Goal:
Copy the stretch from "That seems to" through "done too often." in the following text on former players working as TV experts, and substitute "unforgivable" for "inexcusable".

Page extract:
Employing former players as TV experts is now well established as the thing to do. Like it or not, that’s what we’re getting. Occasionally it works well -- which is surprising, because TV work is specialist work, and it’s alarmingly clear that none of these guys has any training for the job. The fact that they played at the highest level (and a few somewhat lower) seems to be the only qualification necessary.
That’s not to be scoffed at, because it presumably entails an insider’s knowledge of the sport. Presumably ... though sometimes you wonder. Knowledge of the sport should surely include a thorough mastery of the rules -- yet, as I have shown in previous columns, that is not necessarily so. There have been too many examples of these players-turned-commentators being ignorant -- sometimes spectacularly so -- of the rules.
That seems to me inexcusable, a major lack of professionalism. The rules can be read in about 45 minutes. The “Interpretations” may take another 45 minutes. This is not exactly a major chore, then. Yet it’s one that evidently doesn’t get done too often.
To clarify. The TV pundits are expected to voice their opinions on every aspect of the game, and that is fine, it’s a huge part of what we expect from them. But there is this one aspect where their opinions are not valid. The rules. What the rulebook says is not a matter of opinion (though interpretation may be).

Information shown:
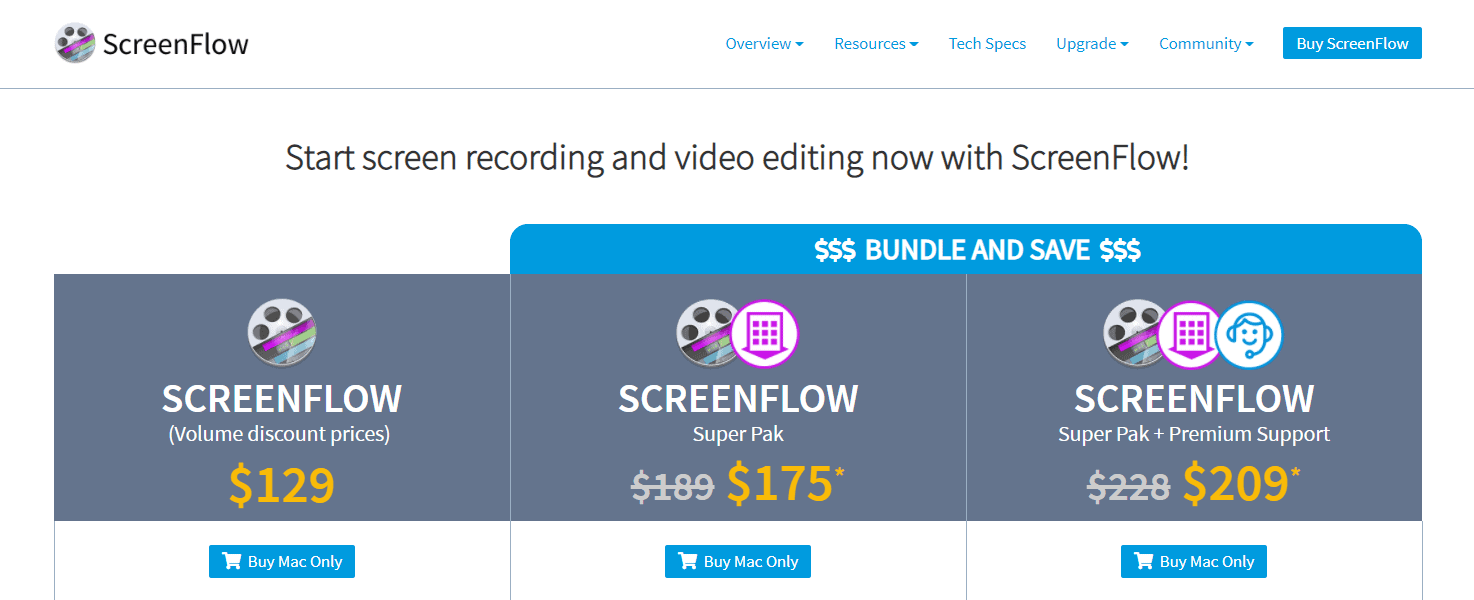Click the SCREENFLOW Super Pak title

Exercise output:
That seems to me unforgivable, a major lack of professionalism. The rules can be read in about 45 minutes. The “Interpretations” may take another 45 minutes. This is not exactly a major chore, then. Yet it’s one that evidently doesn’t get done too often.